__Exercise set__
**1.** In the oil and gas glossary, how many MCF of gas are counted as equivalent to one barrel of oil or NGLs?
**2.** What is the Spanish translation of this sentence from the oil and gas glossary: "Permeability is a measure of ease with which fluids can move through a reservoir."

__Source excerpt__
********************
Lease operating or well operating expenses are expenses incurred to operate the wells and equipment on a producing lease.
Net acreage and net oil and gas wells are obtained by multiplying gross acreage and gross oil and gas wells by the Company’s working interest percentage in the properties.
Oil and NGLs are converted into cubic feet of gas equivalent based on 6 MCF of gas to one barrel of oil or NGLs.
Operating costs include direct and indirect expenses, including divisional office expenses, incurred to manage, operate and maintain the Company’s wells and related equipment and facilities.
Permeability is a measure of ease with which fluids can move through a reservoir.
Porosity is the ratio of the volume of empty space to the volume of solid rock in a formation, indicating how much fluid a rock can hold.
Production costs are costs incurred to operate and maintain the Company’s wells and related equipment and facilities. These costs include well operating costs, severance taxes and ad valorem taxes.
Productive well is a well that is found to be capable of producing hydrocarbons in sufficient quantities such that proceeds from the sale of such production exceed production expenses and taxes.
Proved developed reserves are the portion of proved reserves which can be expected to be recovered through existing wells with existing equipment and operating methods. For complete definitions of proved developed natural gas, NGLs and crude oil reserves, refer to the Securities and Exchange Commission’s Regulation S-X, Rule 4-10(a)(2), (3) and (4).
Proved reserves represent estimated quantities of natural gas, NGLs and crude oil which geological and engineering data demonstrate, with reasonable certainty, can be recovered in future years from known reservoirs under existing economic and operating conditions. Reservoirs are considered proved if shown to be economically producible by either actual production or conclusive formation tests. For complete definitions of proved natural gas, NGLs and crude oil reserves, refer to the Securities and Exchange Commission’s Regulation S-X, Rule 4-10(a)(2), (3) and (4).
********************
__Excerpted data__
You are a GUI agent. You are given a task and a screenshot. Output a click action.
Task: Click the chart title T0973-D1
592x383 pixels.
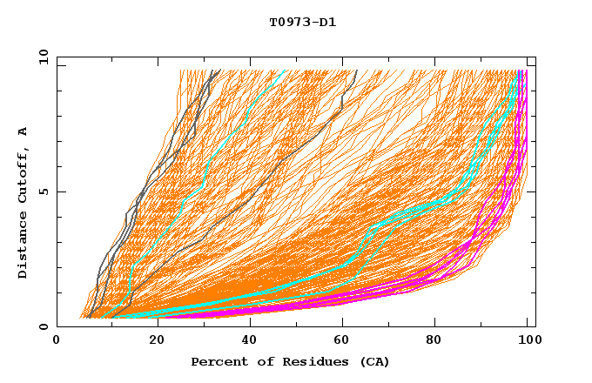(x=302, y=22)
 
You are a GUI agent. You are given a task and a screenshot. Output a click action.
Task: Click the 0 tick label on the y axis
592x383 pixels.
(x=44, y=326)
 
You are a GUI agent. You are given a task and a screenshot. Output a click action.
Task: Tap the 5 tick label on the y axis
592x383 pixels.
(x=44, y=192)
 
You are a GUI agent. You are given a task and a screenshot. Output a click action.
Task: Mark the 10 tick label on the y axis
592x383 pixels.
(x=42, y=57)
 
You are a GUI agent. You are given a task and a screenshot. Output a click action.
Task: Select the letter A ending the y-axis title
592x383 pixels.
(x=23, y=131)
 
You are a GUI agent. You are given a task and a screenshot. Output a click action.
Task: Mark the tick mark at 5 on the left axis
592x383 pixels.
(x=59, y=192)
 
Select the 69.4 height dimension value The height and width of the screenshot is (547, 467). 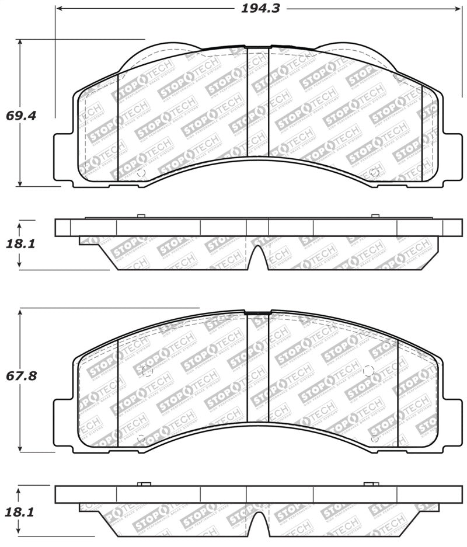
********************
__Results__
**1.** 6 MCF of gas equal one barrel of oil or NGLs.

**2.** La permeabilidad es una medida de la facilidad con la que los fluidos pueden desplazarse a través de un yacimiento.